Often the questions we face in a pluralistic culture require Christians to develop an apologetic for their faith. A reasonable, winsome defense of what we believe to be true. And sometimes the questions that are raised go to very heart of things.

Imagine, for example, that you are talking with a non-Christian neighbor, or perhaps a colleague at a table in the cafeteria at work. This is not the first time you’ve talked about the things that matter most, but this time your friend raises questions about Christ’s crucifixion. They don’t doubt that it occurred in history, but they do wonder about its meaning. How is it possible, they ask, that the death of a single person so many centuries ago in an obscure province of the Roman empire can have any cosmic significance for us, today? His martyrdom clearly galvanized Jesus’ followers, of course, and continues to do so, but isn’t that all it really amounts to?

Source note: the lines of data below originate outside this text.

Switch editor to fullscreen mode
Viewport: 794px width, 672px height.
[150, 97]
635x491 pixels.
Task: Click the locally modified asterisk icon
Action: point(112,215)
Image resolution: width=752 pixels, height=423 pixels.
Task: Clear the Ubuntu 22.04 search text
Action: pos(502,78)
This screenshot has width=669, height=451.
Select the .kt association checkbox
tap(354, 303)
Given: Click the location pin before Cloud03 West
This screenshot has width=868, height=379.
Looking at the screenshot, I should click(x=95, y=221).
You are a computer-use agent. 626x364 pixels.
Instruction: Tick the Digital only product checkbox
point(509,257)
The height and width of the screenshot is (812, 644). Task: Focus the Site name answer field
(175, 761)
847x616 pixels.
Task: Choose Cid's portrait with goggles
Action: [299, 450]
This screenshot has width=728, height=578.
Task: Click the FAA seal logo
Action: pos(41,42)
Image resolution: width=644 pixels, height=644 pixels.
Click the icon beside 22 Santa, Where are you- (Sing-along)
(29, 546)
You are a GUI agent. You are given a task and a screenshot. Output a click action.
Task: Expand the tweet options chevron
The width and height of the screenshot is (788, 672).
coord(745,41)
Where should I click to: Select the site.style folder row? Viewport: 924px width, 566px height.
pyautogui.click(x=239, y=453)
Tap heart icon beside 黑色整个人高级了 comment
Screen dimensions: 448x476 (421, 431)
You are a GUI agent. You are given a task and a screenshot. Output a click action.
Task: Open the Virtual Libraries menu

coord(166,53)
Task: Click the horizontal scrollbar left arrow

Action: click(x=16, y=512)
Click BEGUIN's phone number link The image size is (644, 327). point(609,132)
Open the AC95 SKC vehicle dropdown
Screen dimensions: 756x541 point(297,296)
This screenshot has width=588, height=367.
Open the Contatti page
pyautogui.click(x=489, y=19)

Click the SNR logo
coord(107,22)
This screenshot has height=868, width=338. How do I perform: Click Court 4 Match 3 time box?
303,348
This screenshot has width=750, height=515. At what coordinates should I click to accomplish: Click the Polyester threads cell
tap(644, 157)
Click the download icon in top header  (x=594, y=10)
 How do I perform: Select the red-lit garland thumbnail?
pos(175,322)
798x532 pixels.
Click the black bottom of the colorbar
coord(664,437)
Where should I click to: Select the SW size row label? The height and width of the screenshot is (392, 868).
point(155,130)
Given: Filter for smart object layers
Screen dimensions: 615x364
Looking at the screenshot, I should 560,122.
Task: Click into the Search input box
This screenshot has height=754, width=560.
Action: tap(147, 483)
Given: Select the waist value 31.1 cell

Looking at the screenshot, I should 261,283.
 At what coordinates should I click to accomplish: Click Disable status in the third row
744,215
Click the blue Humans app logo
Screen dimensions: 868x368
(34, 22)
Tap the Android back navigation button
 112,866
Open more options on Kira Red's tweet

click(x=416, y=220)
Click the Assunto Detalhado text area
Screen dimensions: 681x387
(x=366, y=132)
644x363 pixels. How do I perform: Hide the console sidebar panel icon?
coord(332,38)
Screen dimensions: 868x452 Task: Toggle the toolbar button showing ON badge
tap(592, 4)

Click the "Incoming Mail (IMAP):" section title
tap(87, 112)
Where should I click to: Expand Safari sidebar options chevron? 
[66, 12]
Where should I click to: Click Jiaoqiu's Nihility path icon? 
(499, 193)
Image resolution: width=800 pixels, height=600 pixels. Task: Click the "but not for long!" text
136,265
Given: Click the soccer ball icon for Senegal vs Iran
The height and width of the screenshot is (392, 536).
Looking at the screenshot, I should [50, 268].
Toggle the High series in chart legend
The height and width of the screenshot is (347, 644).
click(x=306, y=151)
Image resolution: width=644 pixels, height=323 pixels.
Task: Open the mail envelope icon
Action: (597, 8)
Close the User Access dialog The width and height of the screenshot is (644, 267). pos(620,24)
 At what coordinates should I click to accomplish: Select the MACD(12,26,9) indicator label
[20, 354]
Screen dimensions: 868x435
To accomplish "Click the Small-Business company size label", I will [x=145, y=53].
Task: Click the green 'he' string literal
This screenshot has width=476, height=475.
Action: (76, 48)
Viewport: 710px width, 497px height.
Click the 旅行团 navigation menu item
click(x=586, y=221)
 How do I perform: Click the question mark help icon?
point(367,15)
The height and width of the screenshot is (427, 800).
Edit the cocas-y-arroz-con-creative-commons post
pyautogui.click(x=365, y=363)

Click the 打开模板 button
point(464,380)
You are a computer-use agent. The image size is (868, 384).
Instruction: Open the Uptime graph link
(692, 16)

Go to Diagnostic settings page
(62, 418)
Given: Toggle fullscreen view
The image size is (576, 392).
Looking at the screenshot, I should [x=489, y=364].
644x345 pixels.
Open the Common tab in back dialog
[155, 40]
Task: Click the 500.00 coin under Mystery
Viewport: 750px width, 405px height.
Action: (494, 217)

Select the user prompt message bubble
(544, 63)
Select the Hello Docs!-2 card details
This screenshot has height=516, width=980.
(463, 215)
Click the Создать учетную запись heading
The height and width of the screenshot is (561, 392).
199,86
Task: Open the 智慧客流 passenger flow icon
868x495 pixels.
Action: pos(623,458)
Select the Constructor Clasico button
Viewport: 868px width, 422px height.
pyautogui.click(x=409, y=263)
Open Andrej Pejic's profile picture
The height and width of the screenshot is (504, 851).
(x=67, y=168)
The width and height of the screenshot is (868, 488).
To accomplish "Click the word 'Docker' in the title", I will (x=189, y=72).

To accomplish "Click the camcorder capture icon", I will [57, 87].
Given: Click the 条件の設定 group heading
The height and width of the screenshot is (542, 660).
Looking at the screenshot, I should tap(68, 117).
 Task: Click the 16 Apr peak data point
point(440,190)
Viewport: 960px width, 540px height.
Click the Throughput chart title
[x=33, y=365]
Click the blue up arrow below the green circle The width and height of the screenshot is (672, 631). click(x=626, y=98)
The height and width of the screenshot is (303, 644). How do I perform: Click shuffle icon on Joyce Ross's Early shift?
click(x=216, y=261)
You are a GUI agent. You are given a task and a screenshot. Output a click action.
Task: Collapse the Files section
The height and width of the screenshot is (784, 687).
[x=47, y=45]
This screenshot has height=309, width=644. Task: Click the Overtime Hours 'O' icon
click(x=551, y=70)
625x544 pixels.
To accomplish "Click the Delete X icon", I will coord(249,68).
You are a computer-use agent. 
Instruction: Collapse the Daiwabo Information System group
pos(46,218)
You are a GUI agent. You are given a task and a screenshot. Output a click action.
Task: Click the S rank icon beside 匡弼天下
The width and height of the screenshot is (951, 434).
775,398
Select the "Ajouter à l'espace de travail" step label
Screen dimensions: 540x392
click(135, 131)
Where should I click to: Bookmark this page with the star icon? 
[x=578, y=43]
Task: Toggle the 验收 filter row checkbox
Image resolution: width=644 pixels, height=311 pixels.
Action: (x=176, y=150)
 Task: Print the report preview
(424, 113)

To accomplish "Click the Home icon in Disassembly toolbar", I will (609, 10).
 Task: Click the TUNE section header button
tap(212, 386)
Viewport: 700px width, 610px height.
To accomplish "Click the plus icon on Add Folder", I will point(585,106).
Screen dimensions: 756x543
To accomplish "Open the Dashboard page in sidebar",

So, in response you explain how God punished Christ not because he deserved it, but to pay the penalty for those things which we have done that are evil, which the Bible calls sins. Evil separates us from God, who knows no evil, and since God is life, this means that the penalty for evil is death. Christ accepted the death we deserve as God’s punishment for our sins, and now that the penalty has been paid on our behalf, we can be forgiven. God is like a judge, you say, who loves the prisoner who appears before him in court, and so takes upon himself the punishment the law demands on behalf of the guilt person. He pays the penalty, so the person can go free.

Wait a minute, your friend objects. Any judge who does that should be bounced from the bench. They may feel loving, but they’re also crazy. Any judge who went to jail and allowed a murderer to go free wouldn’t be just, but wrong.

“A judge would not be respected,” they point out, “if having convicted a criminal and sentenced him to death or imprisonment for life he underwent execution or served the sentence himself. He would be thought to be perverting the course of justice. A father or mother who declared that the children could not be forgiven until he or she had appeased and satisfied his or her wrath by committing suicide might be reported to a society for the prevention of cruelty to children and admitted to a psychiatric hospital. Self-punishment of this sort by a mentally healthy person is inconceivable. Of course God’s sense of justice must be both stronger and more justified than a human judge’s or parent’s. But precisely because God’s justice is the justice of holy love, it seems all the more difficult to think that he could do something which would be condemned if done by a good judge or a good parent. Certainly this type of teaching is unlike the style of Jesus, who repeatedly taught the people about the Father by speaking in parables based on everyday experience and by emphasizing that the Father is good, is like a good human parent—only more so.”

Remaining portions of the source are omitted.